▶ [TRY IT]
Run through the records and, wherever a line holds the word "Open", return that line.

▶ [SOURCE MATERIAL]
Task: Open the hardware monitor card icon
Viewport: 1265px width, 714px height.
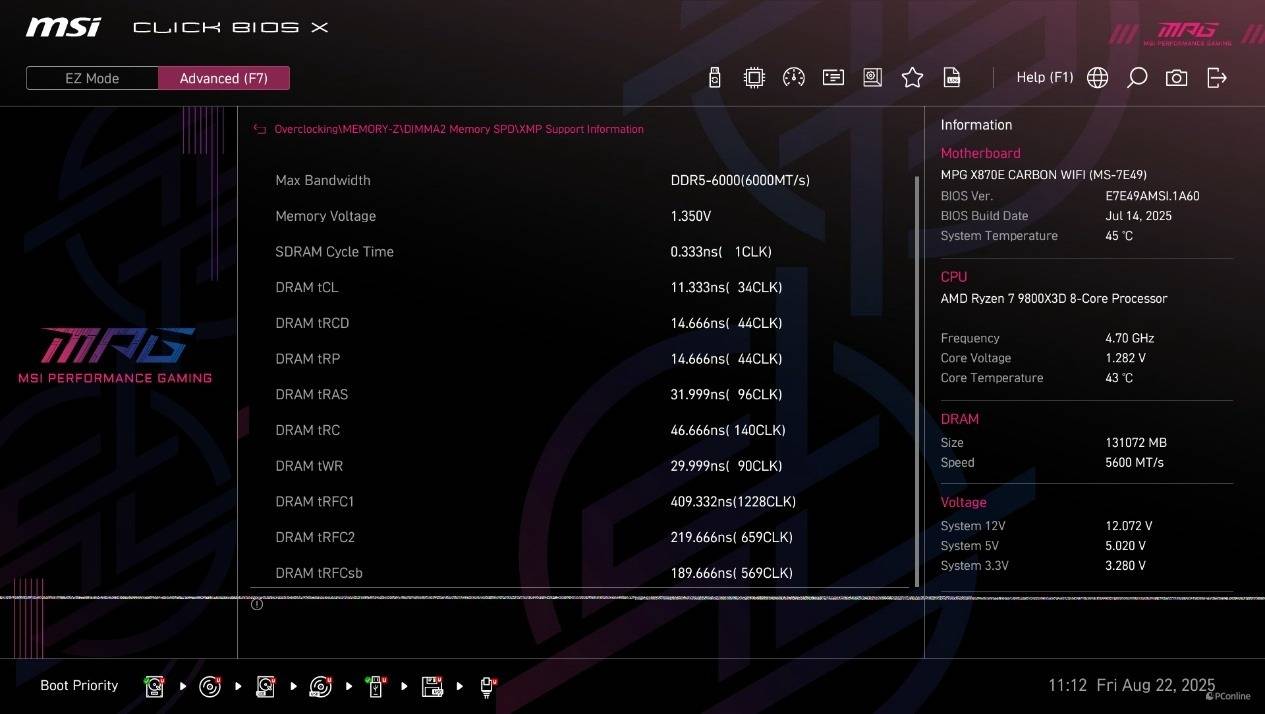Action: 833,77
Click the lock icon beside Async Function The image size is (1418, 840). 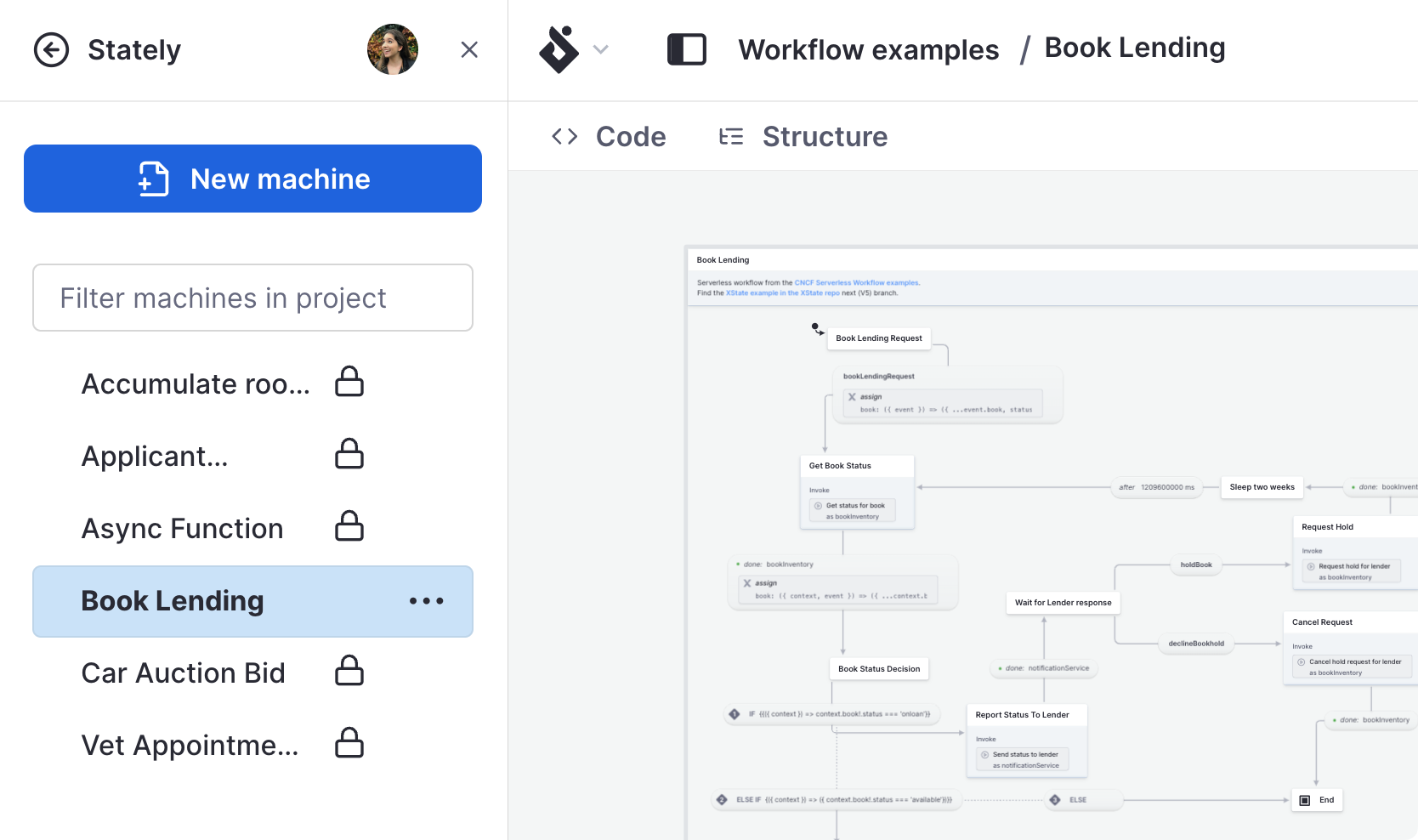tap(349, 527)
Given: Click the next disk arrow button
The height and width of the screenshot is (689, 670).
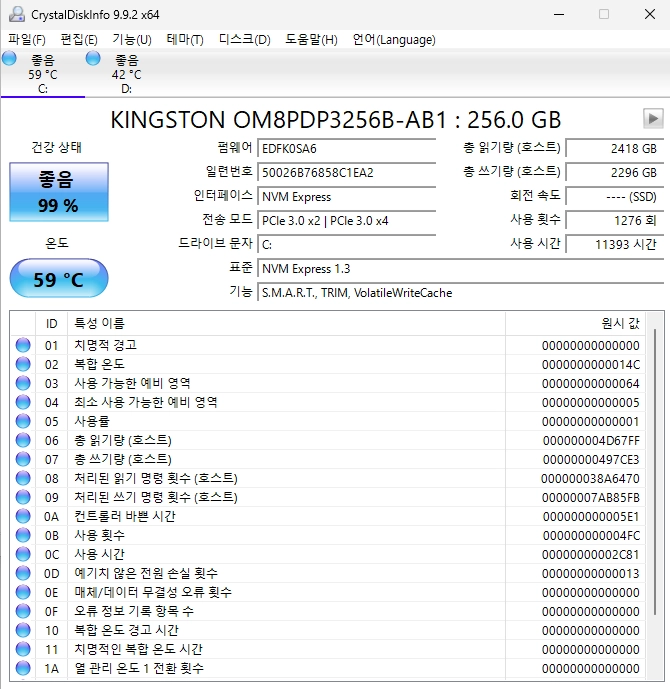Looking at the screenshot, I should click(653, 119).
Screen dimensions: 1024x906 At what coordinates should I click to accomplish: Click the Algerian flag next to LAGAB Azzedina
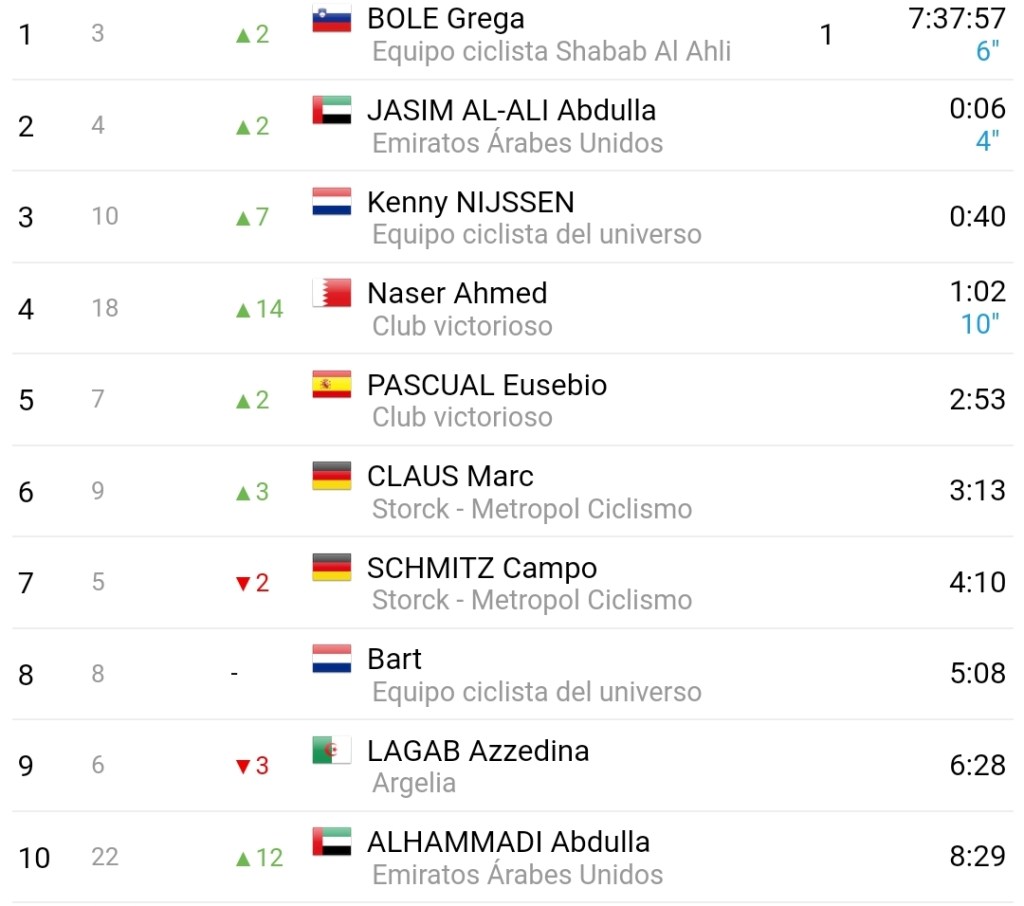(x=331, y=750)
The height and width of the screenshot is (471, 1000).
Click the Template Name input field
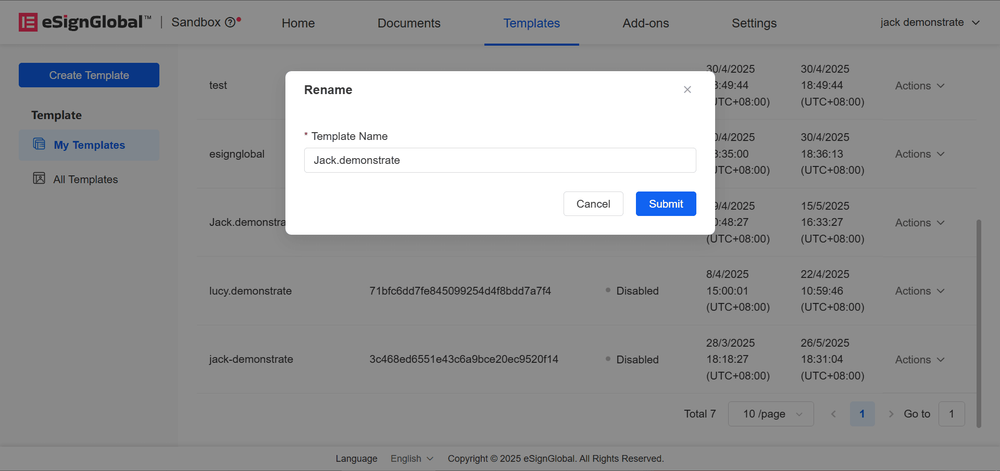coord(499,160)
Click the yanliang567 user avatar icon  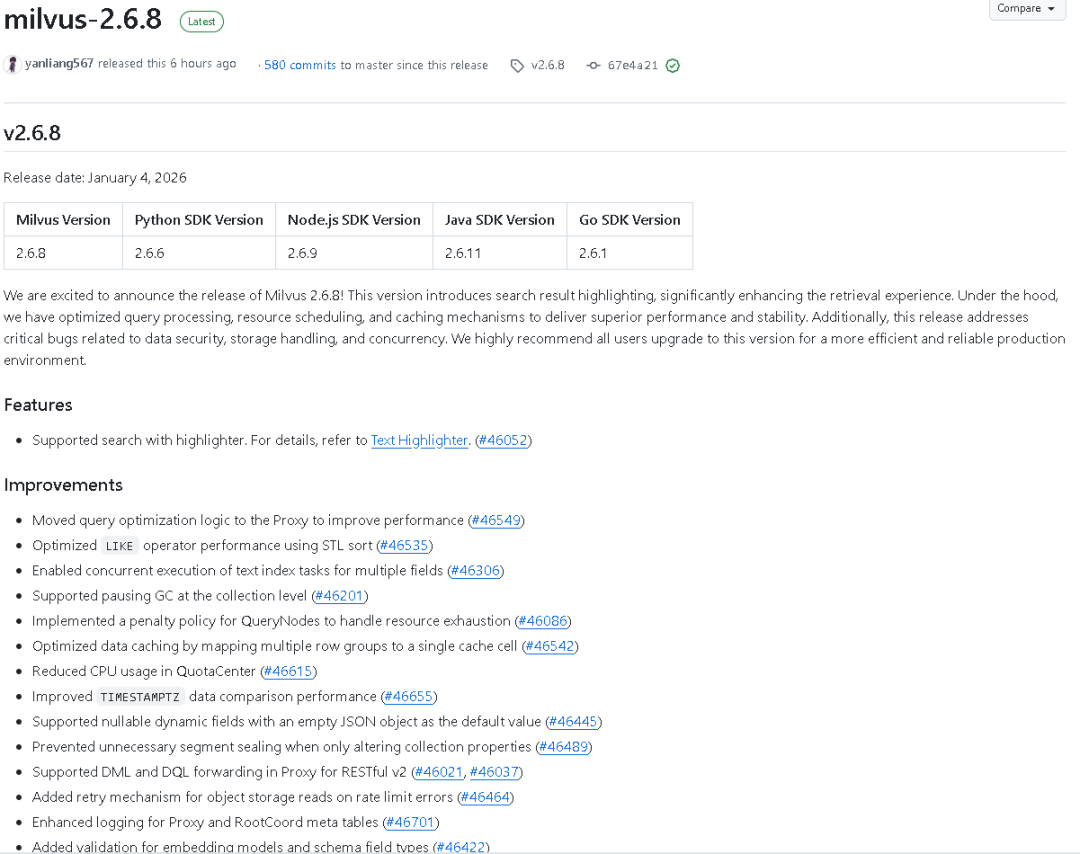point(12,64)
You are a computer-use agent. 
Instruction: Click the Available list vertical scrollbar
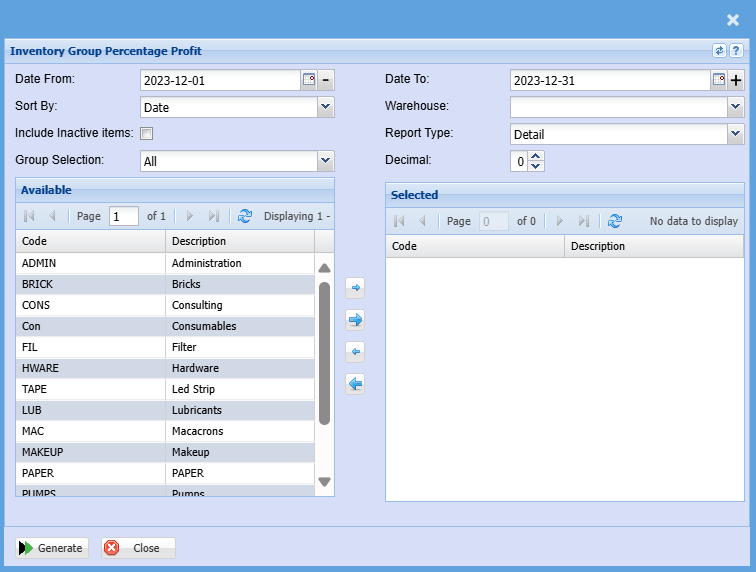click(324, 350)
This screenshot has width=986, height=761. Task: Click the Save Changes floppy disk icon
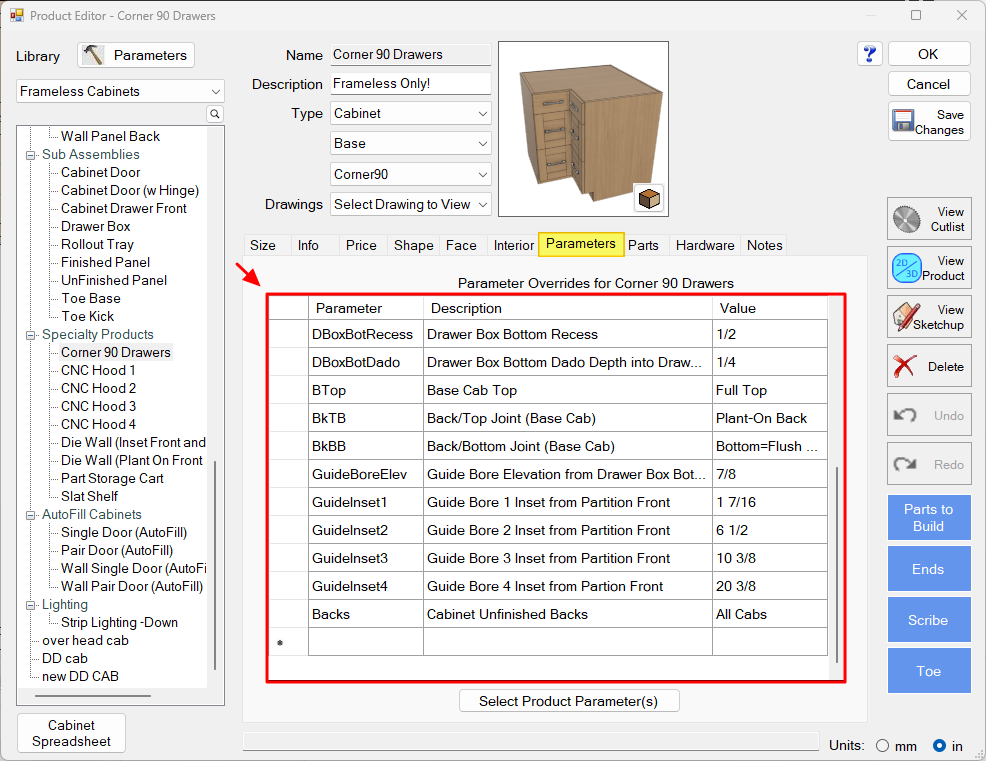904,122
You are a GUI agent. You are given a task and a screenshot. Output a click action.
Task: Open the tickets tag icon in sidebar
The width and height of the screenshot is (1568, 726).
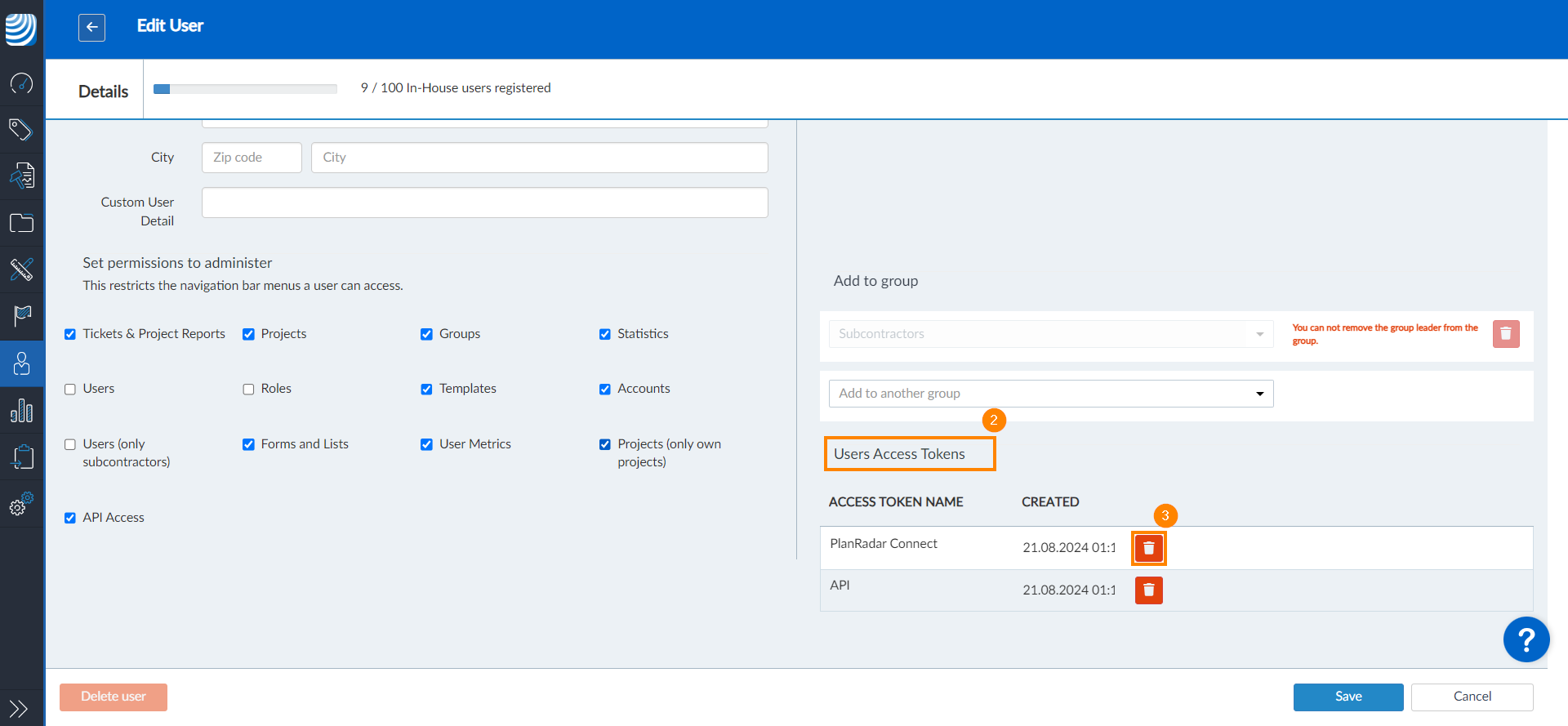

▶ [EXERCISE ANSWER]
Task: Open the hardware monitor card icon
Task: Open the tickets tag icon in sidebar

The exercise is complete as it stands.